▼

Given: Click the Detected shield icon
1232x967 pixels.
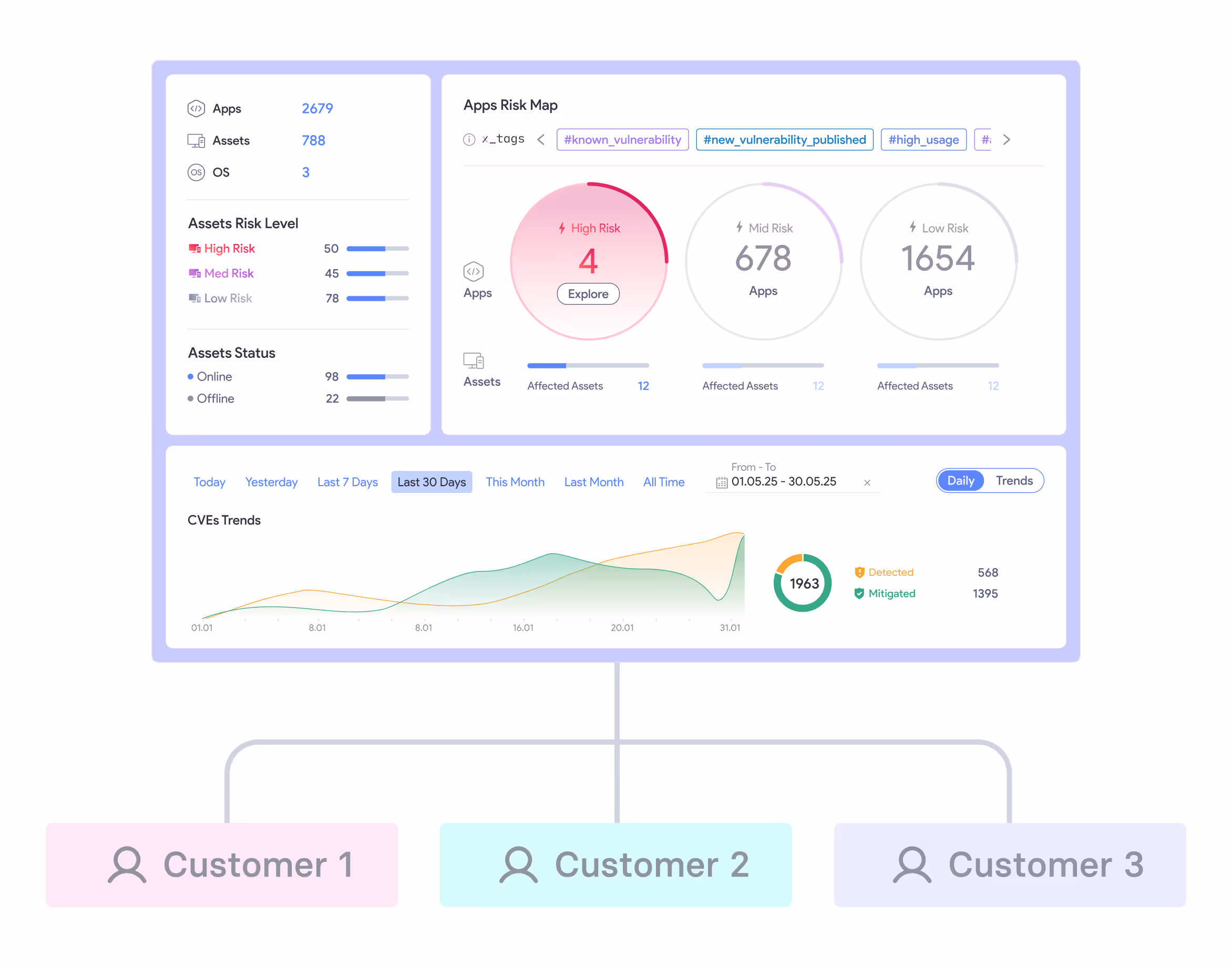Looking at the screenshot, I should 859,572.
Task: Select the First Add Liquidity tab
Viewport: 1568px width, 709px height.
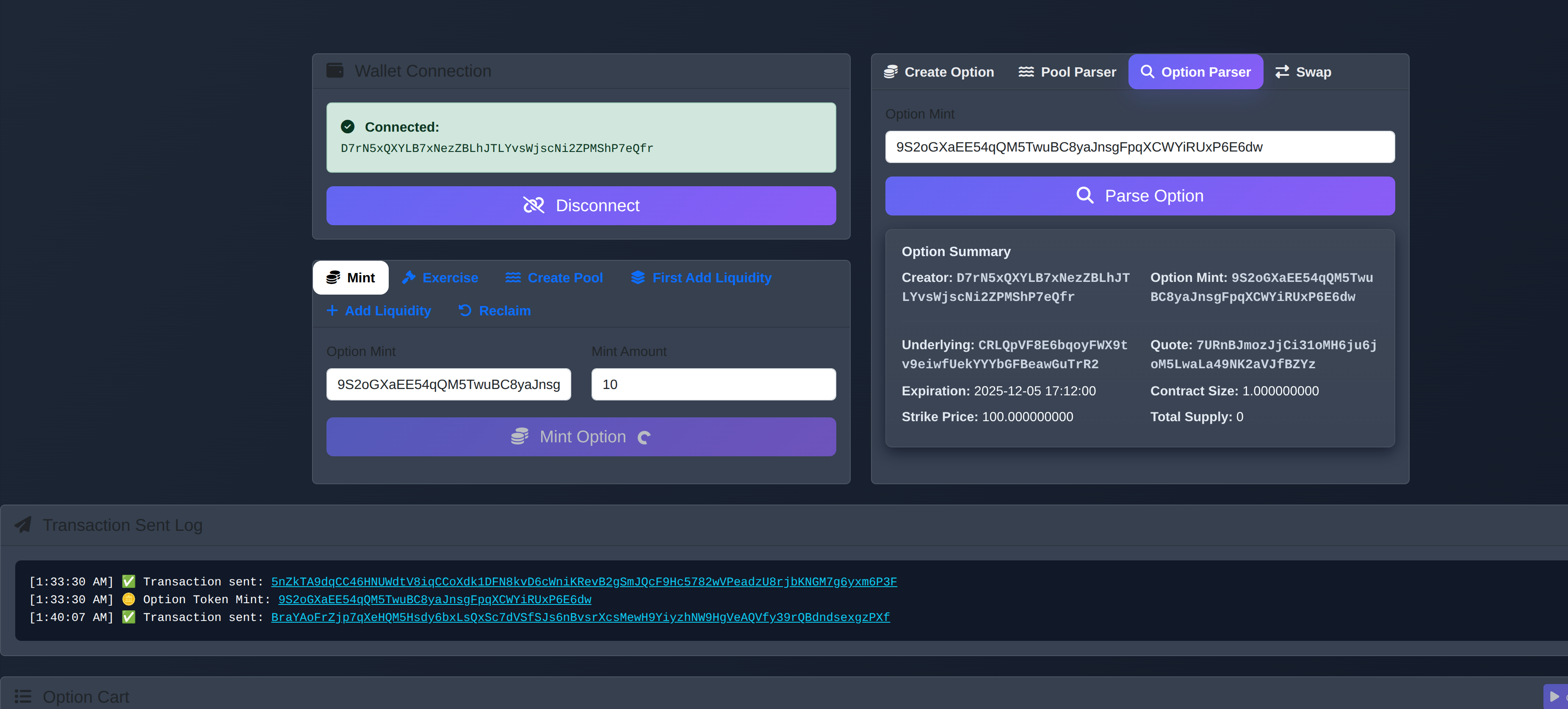Action: [x=701, y=278]
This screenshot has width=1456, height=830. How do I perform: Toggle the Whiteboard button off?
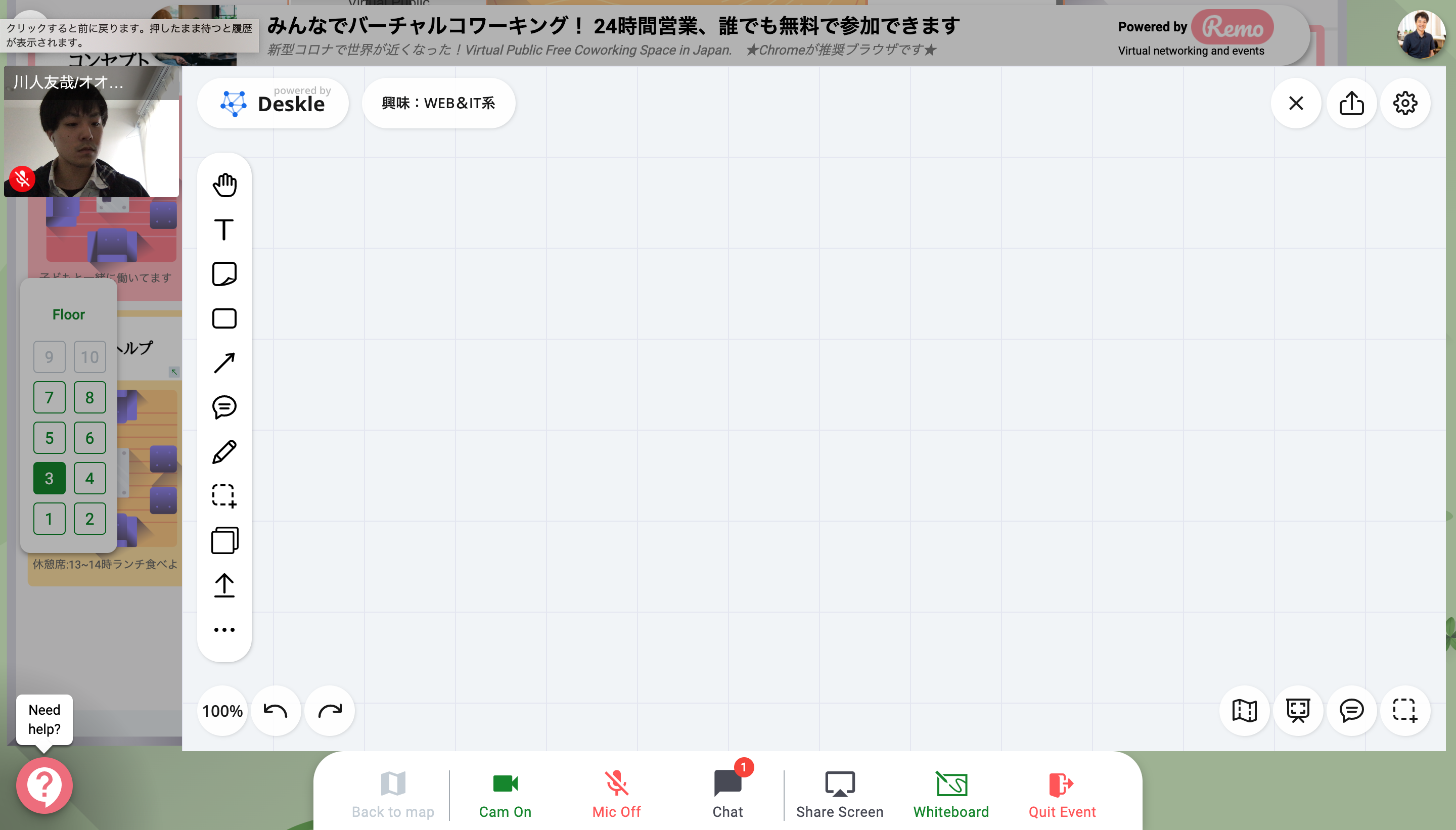tap(950, 794)
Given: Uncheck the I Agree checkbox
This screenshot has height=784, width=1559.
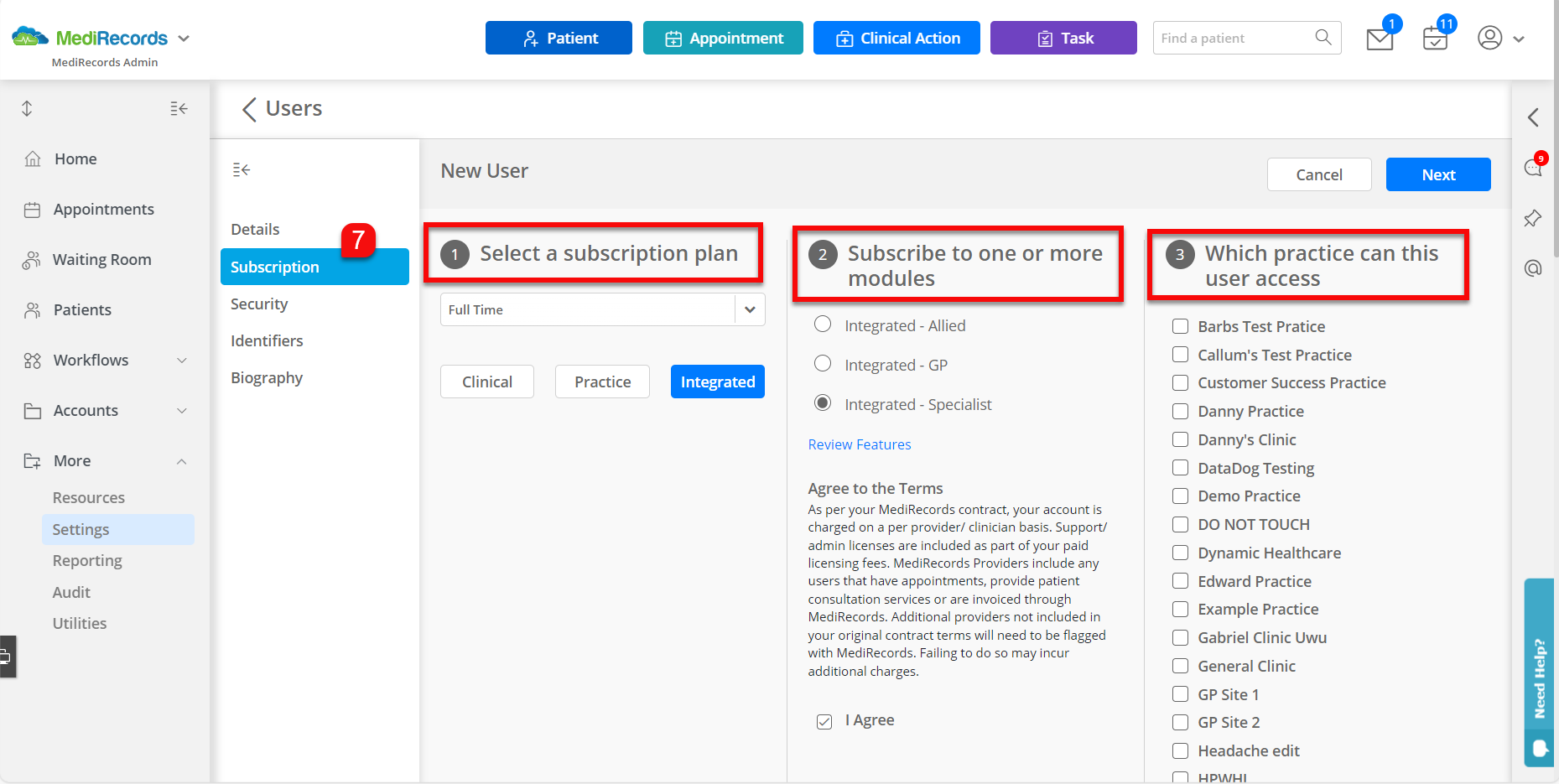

▲

### [What you need to do]
The copy should hold, exactly, the lines from the one containing "Given: Uncheck the I Agree checkbox" to the final line of the listing above, with both ends present and no pictures.

### [Finished exercise]
Given: Uncheck the I Agree checkbox
This screenshot has height=784, width=1559.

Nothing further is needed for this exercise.